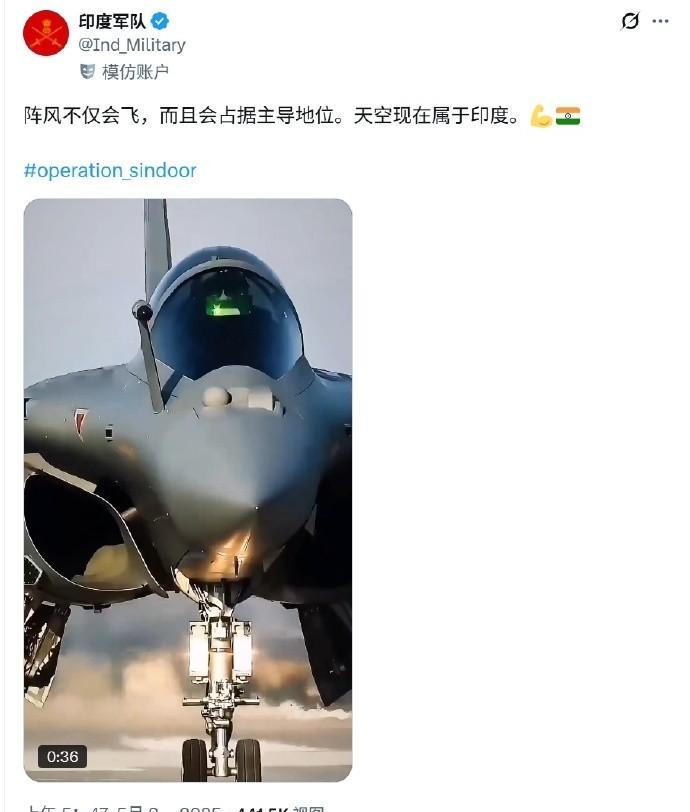Click the jet's refueling probe in the video
This screenshot has width=690, height=812.
click(x=149, y=355)
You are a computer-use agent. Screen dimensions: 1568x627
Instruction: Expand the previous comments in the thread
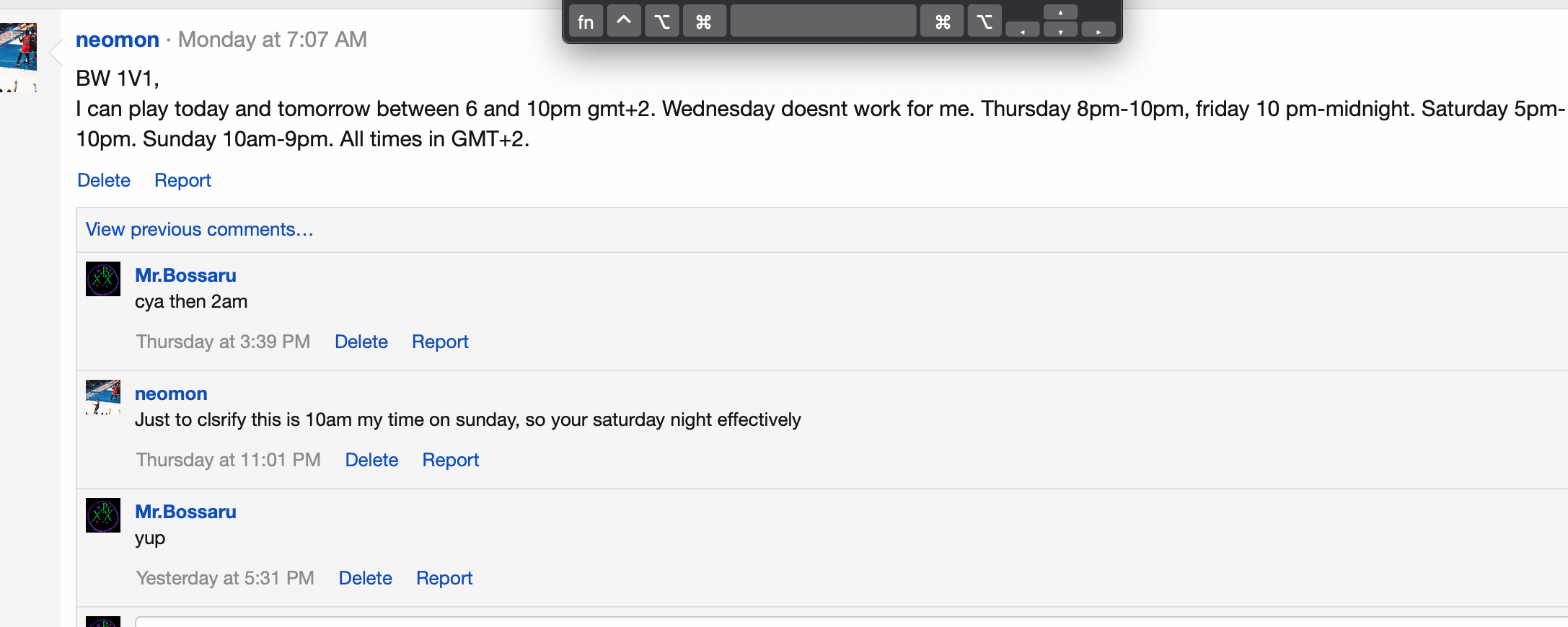[x=199, y=229]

DESCRIPTION OF THE TASK:
Every line from the one containing "You are a computer-use" through the end of the records is to be returned exactly, and those lines alone; pictures are dropped.

TASK SOLUTION:
You are a computer-use agent. Screen dimensions: 1568x627
Instruction: Expand the previous comments in the thread
[x=199, y=229]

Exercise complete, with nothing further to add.